* Exercice proposé *
Modifiez les enregistrements ci-dessous en remplaçant partout "Screen dimensions" par "Screen size", sans rien changer d'autre.

Enregistrements de repérage d'éléments:
======

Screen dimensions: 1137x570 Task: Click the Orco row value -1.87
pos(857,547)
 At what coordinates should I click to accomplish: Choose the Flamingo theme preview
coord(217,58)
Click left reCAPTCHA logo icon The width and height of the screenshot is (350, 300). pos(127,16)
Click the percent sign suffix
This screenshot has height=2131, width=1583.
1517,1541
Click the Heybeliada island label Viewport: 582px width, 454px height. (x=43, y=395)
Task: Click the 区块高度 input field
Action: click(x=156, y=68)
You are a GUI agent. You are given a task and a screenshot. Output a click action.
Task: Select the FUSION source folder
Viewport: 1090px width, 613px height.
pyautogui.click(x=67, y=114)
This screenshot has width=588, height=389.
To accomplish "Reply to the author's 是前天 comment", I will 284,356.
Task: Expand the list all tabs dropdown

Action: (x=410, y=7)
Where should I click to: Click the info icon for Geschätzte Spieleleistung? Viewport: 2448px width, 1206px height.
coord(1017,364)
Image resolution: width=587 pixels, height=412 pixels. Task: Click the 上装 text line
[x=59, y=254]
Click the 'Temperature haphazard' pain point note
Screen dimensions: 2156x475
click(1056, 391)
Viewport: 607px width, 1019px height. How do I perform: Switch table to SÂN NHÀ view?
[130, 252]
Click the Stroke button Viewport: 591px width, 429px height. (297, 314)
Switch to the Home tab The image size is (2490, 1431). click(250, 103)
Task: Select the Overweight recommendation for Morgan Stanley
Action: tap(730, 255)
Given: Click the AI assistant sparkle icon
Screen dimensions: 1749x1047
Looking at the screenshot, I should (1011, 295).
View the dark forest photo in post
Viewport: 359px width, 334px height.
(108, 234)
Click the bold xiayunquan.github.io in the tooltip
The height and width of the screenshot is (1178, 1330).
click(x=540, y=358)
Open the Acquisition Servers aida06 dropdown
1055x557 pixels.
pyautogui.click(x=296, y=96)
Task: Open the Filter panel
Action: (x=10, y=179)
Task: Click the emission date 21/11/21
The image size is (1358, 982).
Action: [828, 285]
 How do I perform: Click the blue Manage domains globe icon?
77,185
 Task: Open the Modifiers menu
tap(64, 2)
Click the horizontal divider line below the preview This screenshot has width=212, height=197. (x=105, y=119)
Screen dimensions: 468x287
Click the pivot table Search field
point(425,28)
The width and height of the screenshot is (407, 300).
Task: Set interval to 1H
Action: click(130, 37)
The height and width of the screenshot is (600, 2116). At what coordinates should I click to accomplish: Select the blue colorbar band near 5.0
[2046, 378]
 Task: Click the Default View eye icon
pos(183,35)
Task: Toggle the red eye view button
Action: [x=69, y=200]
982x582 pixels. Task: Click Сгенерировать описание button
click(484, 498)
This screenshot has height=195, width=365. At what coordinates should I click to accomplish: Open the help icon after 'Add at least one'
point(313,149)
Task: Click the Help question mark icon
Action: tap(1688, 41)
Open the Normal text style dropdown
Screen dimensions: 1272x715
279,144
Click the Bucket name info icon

======

* Exercice corrigé *
Screen size: 1137x570 Task: Click the Orco row value -1.87
pos(857,547)
 At what coordinates should I click to accomplish: Choose the Flamingo theme preview
coord(217,58)
Click left reCAPTCHA logo icon The width and height of the screenshot is (350, 300). pos(127,16)
Click the percent sign suffix
This screenshot has height=2131, width=1583.
1517,1541
Click the Heybeliada island label Viewport: 582px width, 454px height. (x=43, y=395)
Task: Click the 区块高度 input field
Action: click(x=156, y=68)
You are a GUI agent. You are given a task and a screenshot. Output a click action.
Task: Select the FUSION source folder
Viewport: 1090px width, 613px height.
pyautogui.click(x=67, y=114)
This screenshot has width=588, height=389.
To accomplish "Reply to the author's 是前天 comment", I will 284,356.
Task: Expand the list all tabs dropdown

Action: (x=410, y=7)
Where should I click to: Click the info icon for Geschätzte Spieleleistung? Viewport: 2448px width, 1206px height.
coord(1017,364)
Image resolution: width=587 pixels, height=412 pixels. Task: Click the 上装 text line
[x=59, y=254]
Click the 'Temperature haphazard' pain point note
Screen size: 2156x475
click(1056, 391)
Viewport: 607px width, 1019px height. How do I perform: Switch table to SÂN NHÀ view?
[130, 252]
Click the Stroke button Viewport: 591px width, 429px height. (297, 314)
Switch to the Home tab The image size is (2490, 1431). click(250, 103)
Task: Select the Overweight recommendation for Morgan Stanley
Action: tap(730, 255)
Given: Click the AI assistant sparkle icon
Screen size: 1749x1047
Looking at the screenshot, I should (1011, 295).
View the dark forest photo in post
Viewport: 359px width, 334px height.
(108, 234)
Click the bold xiayunquan.github.io in the tooltip
The height and width of the screenshot is (1178, 1330).
click(x=540, y=358)
Open the Acquisition Servers aida06 dropdown
1055x557 pixels.
pyautogui.click(x=296, y=96)
Task: Open the Filter panel
Action: (x=10, y=179)
Task: Click the emission date 21/11/21
The image size is (1358, 982).
Action: [828, 285]
 How do I perform: Click the blue Manage domains globe icon?
77,185
 Task: Open the Modifiers menu
tap(64, 2)
Click the horizontal divider line below the preview This screenshot has width=212, height=197. (x=105, y=119)
Screen size: 468x287
Click the pivot table Search field
point(425,28)
The width and height of the screenshot is (407, 300).
Task: Set interval to 1H
Action: click(130, 37)
The height and width of the screenshot is (600, 2116). At what coordinates should I click to accomplish: Select the blue colorbar band near 5.0
[2046, 378]
 Task: Click the Default View eye icon
pos(183,35)
Task: Toggle the red eye view button
Action: [x=69, y=200]
982x582 pixels. Task: Click Сгенерировать описание button
click(484, 498)
This screenshot has height=195, width=365. At what coordinates should I click to accomplish: Open the help icon after 'Add at least one'
point(313,149)
Task: Click the Help question mark icon
Action: tap(1688, 41)
Open the Normal text style dropdown
Screen size: 1272x715
279,144
Click the Bucket name info icon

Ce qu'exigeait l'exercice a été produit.